• Reading passage:
────────────────────────────────────────
In some cases, no parsing at all needs to happen because the exit code gives you
everything you need to know. That system call and its subsequent exit code
answers the question: "Was the command successful?". A quick example of this is
using the Docker command-line tool. Have you ever
tried stopping a container? It is pretty simple, first check if the container is
running:

$ docker ps | grep pytest
542818cd6d7f        anchore/inline-scan:latest   "docker-entrypoint.sh"   14 minutes ago      Up 14 minutes (healthy)   5000/tcp, 5432/tcp, 0.0.0.0:8228->8228/tcp   pytest_inline_scan

I've confirmed it is running so now I stop the pytest_inline_scan container,
and then check its exit code:

$ docker stop pytest_inline_scan
pytest_inline_scan
$ echo $?
0

The container is stopped, and its exit status code is 0. Although I highly
recommend using the
Python Docker SDK, you can use
this minimal example to guide you when you only need to check for an exit
status:

def stop_container(container):
    stdout, stderr, code = run(['docker', 'stop', container])
    if code != 0:
        raise RuntimeError(f'Unable to stop {container}')

Advanced Parsing

There are multiple levels of painful parsing for command-line output. Like I've
mentioned earlier in this chapter, you should always try to tackle the problem
with the simple approaches first, then move on to machine-readable output if
possible or just checking the exit code. This section dives into some of the
advanced parsing I've implemented in production where most of the time, I avoid
regular expressions until I've exhausted every other way, making it necessary.

Even though I highly recommend configuring tools to produce machine-readable
formats like CSV or JSON, sometimes this is not possible. One time, I saw that
the lsblk tool (another tool to inspect devices like blkid) had the --json
flag to produce an easily consumable output in Python. After creating the
implementation, I realized that this wouldn't work in older Linux distributions
because that special flag didn't exist, as it is a somewhat new feature. To have
one implementation that would work for older Linux versions as well as new ones,
I had to do the hard thing: parsing.
────────────────────────────────────────
• Parts of the exercise:
a – Decide whether each statement below agrees with the passage on parsing command-line output. Answer yes or no for each, and quote the words from the passage that settle it.
(i) After the author stopped the container, the exit code was 0.
(ii) The author reaches for regular expressions before trying other approaches.
(iii) The --json flag of lsblk worked on older Linux distributions.
b – Extend the passage on parsing command-line output, picking up right after its last sentence.

• Material provided:
────────────────────────────────────────
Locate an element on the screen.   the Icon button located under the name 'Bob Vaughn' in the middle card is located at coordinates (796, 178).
────────────────────────────────────────
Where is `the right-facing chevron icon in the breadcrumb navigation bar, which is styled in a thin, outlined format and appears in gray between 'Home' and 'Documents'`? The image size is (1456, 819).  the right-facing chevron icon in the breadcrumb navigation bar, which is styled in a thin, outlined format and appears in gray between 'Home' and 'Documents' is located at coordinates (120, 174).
────────────────────────────────────────
• Answers given:
a –
(i) Yes: "The container is stopped, and its exit status code is 0."
(ii) No: "I avoid regular expressions until I've exhausted every other way"
(iii) No: "this wouldn't work in older Linux distributions because that special flag didn't exist"

b –
The first thing to do is to separate the implementation in two parts: one that
runs the command, and the other one that parses the output. This is crucial to
do because testing, maintaining, and fixing any problems is easier when the
pieces are isolated with lots of tests to ensure expected behavior. I first
start by running the command to produce the output I'm going to work within the
parser. I know what the command is, and how the flags should be issued, so I
want to verify the output before writing the parsing:

$ lsblk -P -p -o NAME,PARTLABEL,TYPE /dev/sda
NAME="/dev/sda" PARTLABEL="" TYPE="disk"
NAME="/dev/sda1" PARTLABEL="" TYPE="part"

The tool allows a little bit of machine-readable friendliness with the -P flag
which produces pairs of values, as if this output was going to be read by a BASH
script. The -p flag uses absolute paths for the output, and finally -o
specifies what device labels I'm interested in. With that output, the parsing
part can get started. I want the parsing to return a dictionary, so I need to
extract the label (NAME for example) as a key, and then the value that is
within the quotes. A good way to tinker with the parsing is to do this in the
Python shell:

>>> line = 'NAME="/dev/sda" PARTLABEL="" TYPE="disk"'
>>> line
'NAME="/dev/sda" PARTLABEL="" TYPE="disk"'
>>> line.split(' ')
['NAME="/dev/sda"', 'PARTLABEL=""', 'TYPE="disk"']
>>> line.split('" ')
['NAME="/dev/sda', 'PARTLABEL="', 'TYPE="disk"']

I try two ways of splitting the line, and I decide to use the last one that
splits on the double quote because it partially cleans up the value. These are
minor implementation details, and you can try other ways of splitting this that
can be more efficient. The important part is to separate the parsing from the
command execution function, add tests, and narrow down the path by playing with
the output in a Python shell.

Now that I'm happy with the splitting, I do another pass of splitting each item
to produce the pairs:

>>> for item in line.split('" '):
...     item.split('="')
...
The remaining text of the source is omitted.